▶ _Your goal_
Turn the listing below into a numbered list with one entry per line, leaving out blank lines.

▶ _Dataset rows_
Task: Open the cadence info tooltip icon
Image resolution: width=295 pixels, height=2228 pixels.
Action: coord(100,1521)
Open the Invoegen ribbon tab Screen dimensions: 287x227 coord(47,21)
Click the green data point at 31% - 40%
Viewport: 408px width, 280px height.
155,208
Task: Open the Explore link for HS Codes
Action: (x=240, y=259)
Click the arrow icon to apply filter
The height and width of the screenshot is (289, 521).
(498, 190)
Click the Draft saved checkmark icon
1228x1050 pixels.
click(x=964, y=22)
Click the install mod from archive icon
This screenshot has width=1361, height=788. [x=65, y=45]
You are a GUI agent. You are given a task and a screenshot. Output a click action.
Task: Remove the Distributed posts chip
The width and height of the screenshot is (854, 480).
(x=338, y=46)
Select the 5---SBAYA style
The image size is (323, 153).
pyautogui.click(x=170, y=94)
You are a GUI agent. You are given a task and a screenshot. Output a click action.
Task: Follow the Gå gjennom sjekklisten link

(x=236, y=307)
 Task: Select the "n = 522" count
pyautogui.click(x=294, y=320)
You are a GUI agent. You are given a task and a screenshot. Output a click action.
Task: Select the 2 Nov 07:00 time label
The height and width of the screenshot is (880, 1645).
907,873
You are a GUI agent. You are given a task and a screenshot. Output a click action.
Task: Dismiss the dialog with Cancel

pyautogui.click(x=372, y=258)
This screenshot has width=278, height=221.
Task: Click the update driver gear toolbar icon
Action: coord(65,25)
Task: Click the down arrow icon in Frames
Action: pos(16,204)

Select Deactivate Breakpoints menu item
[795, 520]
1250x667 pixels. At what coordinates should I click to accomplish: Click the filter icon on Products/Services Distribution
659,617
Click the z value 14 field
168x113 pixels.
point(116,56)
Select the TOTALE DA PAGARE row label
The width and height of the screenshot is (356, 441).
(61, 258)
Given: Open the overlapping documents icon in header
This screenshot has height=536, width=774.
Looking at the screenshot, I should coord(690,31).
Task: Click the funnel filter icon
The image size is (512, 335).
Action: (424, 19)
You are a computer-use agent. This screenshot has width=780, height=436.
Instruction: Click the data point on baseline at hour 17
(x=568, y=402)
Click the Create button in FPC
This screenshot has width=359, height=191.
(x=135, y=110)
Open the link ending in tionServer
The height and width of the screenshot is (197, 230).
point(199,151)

▶ _Complete output_
1. Task: Open the cadence info tooltip icon
2. Image resolution: width=295 pixels, height=2228 pixels.
3. Action: coord(100,1521)
4. Open the Invoegen ribbon tab Screen dimensions: 287x227 coord(47,21)
5. Click the green data point at 31% - 40%
6. Viewport: 408px width, 280px height.
7. 155,208
8. Task: Open the Explore link for HS Codes
9. Action: (x=240, y=259)
10. Click the arrow icon to apply filter
11. The height and width of the screenshot is (289, 521).
12. (498, 190)
13. Click the Draft saved checkmark icon
14. 1228x1050 pixels.
15. click(x=964, y=22)
16. Click the install mod from archive icon
17. This screenshot has width=1361, height=788. [x=65, y=45]
18. You are a GUI agent. You are given a task and a screenshot. Output a click action.
19. Task: Remove the Distributed posts chip
20. The width and height of the screenshot is (854, 480).
21. (x=338, y=46)
22. Select the 5---SBAYA style
23. The image size is (323, 153).
24. pyautogui.click(x=170, y=94)
25. You are a GUI agent. You are given a task and a screenshot. Output a click action.
26. Task: Follow the Gå gjennom sjekklisten link
27. (x=236, y=307)
28.  Task: Select the "n = 522" count
29. pyautogui.click(x=294, y=320)
30. You are a GUI agent. You are given a task and a screenshot. Output a click action.
31. Task: Select the 2 Nov 07:00 time label
32. The height and width of the screenshot is (880, 1645).
33. 907,873
34. You are a GUI agent. You are given a task and a screenshot. Output a click action.
35. Task: Dismiss the dialog with Cancel
36. pyautogui.click(x=372, y=258)
37. This screenshot has width=278, height=221.
38. Task: Click the update driver gear toolbar icon
39. Action: coord(65,25)
40. Task: Click the down arrow icon in Frames
41. Action: pos(16,204)
42. Select Deactivate Breakpoints menu item
43. [795, 520]
44. 1250x667 pixels. At what coordinates should I click to accomplish: Click the filter icon on Products/Services Distribution
45. 659,617
46. Click the z value 14 field
47. 168x113 pixels.
48. point(116,56)
49. Select the TOTALE DA PAGARE row label
50. The width and height of the screenshot is (356, 441).
51. (61, 258)
52. Given: Open the overlapping documents icon in header
53. This screenshot has height=536, width=774.
54. Looking at the screenshot, I should coord(690,31).
55. Task: Click the funnel filter icon
56. The image size is (512, 335).
57. Action: (424, 19)
58. You are a computer-use agent. This screenshot has width=780, height=436.
59. Instruction: Click the data point on baseline at hour 17
60. (x=568, y=402)
61. Click the Create button in FPC
62. This screenshot has width=359, height=191.
63. (x=135, y=110)
64. Open the link ending in tionServer
65. The height and width of the screenshot is (197, 230).
66. point(199,151)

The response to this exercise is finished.